I agree that the notes should be the minimum necessary. Personally, I find
that the process of working through the specifications together with the
drawings is a useful check to ensure that all items are covered, but covered
once only. This check also highlights inconsistencies in terminology.


Gail S. Kelley wrote:

(SNIP)
>
> I would note that life safety is very definitely not the same thing as
> construction safety.  There is a tendancy to put safety requirement on
> the general notes "to make sure the contractor sees them".  Although the
> intentions are good, what this does is make the Owner liable for safety
> on the job.
>
> In post-tensioning, the example would be the two requirements:
> 1.  Nobody should stand behind the jack during stressing.
> 2.  Warning signs need to be posted during stressing to keep unauthorized
> personnel out of the area.
>
> These are OSHA requirements;  the specs should require compliance with
> OSHA.  Under no circumstances should these statements  be in the specs
> or on the plans.
>
> Gail S. Kelley, P.E.


I agree that specific safety requirements should not be provided. I'm not
even sure that a general statement is required.

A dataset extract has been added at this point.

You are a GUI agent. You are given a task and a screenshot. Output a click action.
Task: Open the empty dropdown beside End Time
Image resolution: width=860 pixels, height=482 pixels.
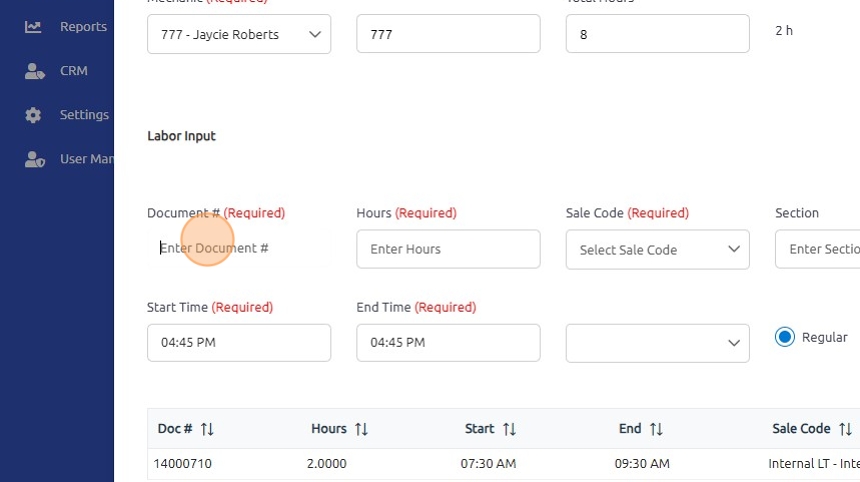[x=657, y=343]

There was a discussion in July 2001 titled "Steel OSHA Notes", and I posted
the following:


It's my opinion that notes on a drawing are for the purpose of conveying
technical and technical-administration information only, for example:

To comply with legislation and regulations (eg Professional Statutes and
Building Codes) that require certain information on the drawings, eg purpose
of structure, load capacities, design codes & material standards, etc.

To provide information on decisions taken by the Engineer that the
Contractor would not otherwise know, eg footing capacities, strength of
concrete, etc.

To address administrative issues where the Engineer and the Contractor have
to interact for the project to proceed smoothly, eg shop drawing submittals,
testing, notification for site inspections, etc. ("Submit for review #
copies of shop drawings ## days in advance of ...")

To provide a framework for resolving unexpected conditions, changes,
conflicts, etc. ("Notify Engineer of ...")


Separately from the technical matters that the Engineer is concerned with,
the Contractor is responsible to comply with all kinds of legislation and
regulations, whether or not they are specifically referenced on the drawings
(or in the specs, or wherever). Indeed it is arguable that to call up any
specific regulation or piece of legislation could imply that others are
somehow less important - and that choice would appear to have been made by
the Engineer. Compliance with these regulations, etc, is not an issue for
the particular contract - it is a matter of law.

However, if you really want to say something on this topic it should be very
general, for example:

"The Contractor is responsible for construction procedures, and for
conformance with applicable legislation and regulations."